Several extensions of this research would be useful. While we demonstrated that systemic overuse varies regionally, it may be informative to examine patterns of systemic overuse across different insurance types, different systems of care, and different patient populations. Payer type and insurance status do not seem to influence rates of overuse of individual services, and we would expect these trends to hold when overuse is more broadly measured [41,42,43]. We identified regions that had persistently high or persistently low systemic overuse; investigating the drivers of this phenomenon is essential. Studies in the Medicare population have identified associations between overuse and certain regional characteristics of the health care system, such as the number of specialists in an area, the supply of hospital resources, and physician concentration [15, 19]. It would also be worthwhile to examine the few regions that experienced a meaningful reduction in systemic overuse. As measures of overuse become an increasingly common component of performance measurement, additional research is also needed to understand the relationship between the JHOI and other indicators of health care quality [44,45,46].

This research relies on the premise that geography is a useful unit of analysis for policy.
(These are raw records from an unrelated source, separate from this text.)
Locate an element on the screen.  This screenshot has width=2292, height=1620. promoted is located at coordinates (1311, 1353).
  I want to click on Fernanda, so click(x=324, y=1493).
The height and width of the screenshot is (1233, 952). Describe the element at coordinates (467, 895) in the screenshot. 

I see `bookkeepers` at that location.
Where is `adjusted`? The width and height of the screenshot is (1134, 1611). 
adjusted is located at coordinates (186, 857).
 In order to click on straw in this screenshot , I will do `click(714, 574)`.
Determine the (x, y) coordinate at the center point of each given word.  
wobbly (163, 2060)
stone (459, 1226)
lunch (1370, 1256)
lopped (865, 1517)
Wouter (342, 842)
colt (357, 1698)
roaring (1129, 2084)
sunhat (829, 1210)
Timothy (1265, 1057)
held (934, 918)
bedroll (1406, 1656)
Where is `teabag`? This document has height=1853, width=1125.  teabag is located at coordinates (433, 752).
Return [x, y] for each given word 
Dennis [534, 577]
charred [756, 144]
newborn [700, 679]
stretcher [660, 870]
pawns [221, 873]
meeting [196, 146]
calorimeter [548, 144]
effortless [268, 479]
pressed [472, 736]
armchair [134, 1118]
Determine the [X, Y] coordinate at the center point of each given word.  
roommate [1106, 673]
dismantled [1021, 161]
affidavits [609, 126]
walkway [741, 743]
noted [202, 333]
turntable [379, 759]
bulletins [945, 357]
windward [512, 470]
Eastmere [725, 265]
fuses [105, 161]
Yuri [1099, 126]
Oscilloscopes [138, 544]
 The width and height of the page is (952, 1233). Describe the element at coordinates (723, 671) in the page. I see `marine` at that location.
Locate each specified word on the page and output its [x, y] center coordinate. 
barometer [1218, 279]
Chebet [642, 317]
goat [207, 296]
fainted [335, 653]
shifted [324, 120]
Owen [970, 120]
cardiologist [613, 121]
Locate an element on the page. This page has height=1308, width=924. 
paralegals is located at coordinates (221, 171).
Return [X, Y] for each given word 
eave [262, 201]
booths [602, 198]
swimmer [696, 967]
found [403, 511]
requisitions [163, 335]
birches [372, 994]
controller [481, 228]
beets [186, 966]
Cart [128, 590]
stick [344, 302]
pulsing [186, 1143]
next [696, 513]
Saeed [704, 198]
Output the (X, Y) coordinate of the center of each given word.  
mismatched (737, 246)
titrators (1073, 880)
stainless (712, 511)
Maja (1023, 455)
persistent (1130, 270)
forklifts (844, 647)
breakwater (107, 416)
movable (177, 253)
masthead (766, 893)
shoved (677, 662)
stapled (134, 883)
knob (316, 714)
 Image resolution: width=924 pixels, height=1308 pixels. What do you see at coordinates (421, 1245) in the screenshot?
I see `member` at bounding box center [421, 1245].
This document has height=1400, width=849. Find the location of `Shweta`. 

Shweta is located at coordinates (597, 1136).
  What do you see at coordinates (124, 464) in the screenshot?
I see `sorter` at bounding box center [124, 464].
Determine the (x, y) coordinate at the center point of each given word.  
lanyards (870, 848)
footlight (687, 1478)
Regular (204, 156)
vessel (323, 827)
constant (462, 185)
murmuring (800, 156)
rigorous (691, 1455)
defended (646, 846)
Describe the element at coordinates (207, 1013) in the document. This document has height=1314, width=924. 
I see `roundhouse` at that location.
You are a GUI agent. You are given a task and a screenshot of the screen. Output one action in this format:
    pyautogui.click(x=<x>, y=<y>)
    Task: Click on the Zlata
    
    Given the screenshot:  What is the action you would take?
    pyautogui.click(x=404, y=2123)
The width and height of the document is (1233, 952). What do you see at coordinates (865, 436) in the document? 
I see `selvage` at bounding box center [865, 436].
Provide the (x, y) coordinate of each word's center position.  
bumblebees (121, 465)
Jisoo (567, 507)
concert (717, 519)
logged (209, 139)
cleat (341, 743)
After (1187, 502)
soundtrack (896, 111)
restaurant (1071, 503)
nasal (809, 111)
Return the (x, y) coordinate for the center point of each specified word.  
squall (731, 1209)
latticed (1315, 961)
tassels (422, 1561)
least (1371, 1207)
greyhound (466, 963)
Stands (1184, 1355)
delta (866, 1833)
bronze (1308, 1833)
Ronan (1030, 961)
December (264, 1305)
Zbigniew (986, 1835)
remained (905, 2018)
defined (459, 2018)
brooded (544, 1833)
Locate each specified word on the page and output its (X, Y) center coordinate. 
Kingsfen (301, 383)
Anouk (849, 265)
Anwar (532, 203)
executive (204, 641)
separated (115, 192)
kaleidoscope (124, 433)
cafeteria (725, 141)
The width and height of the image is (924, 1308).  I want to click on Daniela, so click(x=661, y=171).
While this work highlights meaningful variation in wasteful health care utilization at the level of the MSA, it does not necessarily mean that this unit of analysis is the right unit for an intervention related to systemic overuse. Aggregating at any level of geography is likely to minimize the true variation that exists and pull the extremes to the regional mean—clinicians within any geographic area are known to have different practice patterns [18, 20, 36, 47, 48]. There are many reasons to believe that health care systems or networks of clinicians might be better targets for intervention. With that said, choosing to implement a national, state, or system-level policy involves tradeoffs related to administrative burden and need for program specificity [49]. Operationalizing the JHOI across and within multiple geographic and non-geographic units of analysis may inform the deployment of interventions to reduce systemic overuse.

Conclusions

We demonstrated that the measurement of systemic overuse is feasible in commercial claims data. We found that systemic overuse varies across geographies, and that a number of regions have a distinguishable culture of overuse. These findings are similar to those of previous studies among older adults and children, which suggests that interventions to improve care efficiency should include patients across the entire age spectrum [50]. Systemic overuse is a persistent, regional issue which will require experimentation and collaboration by many different stakeholders.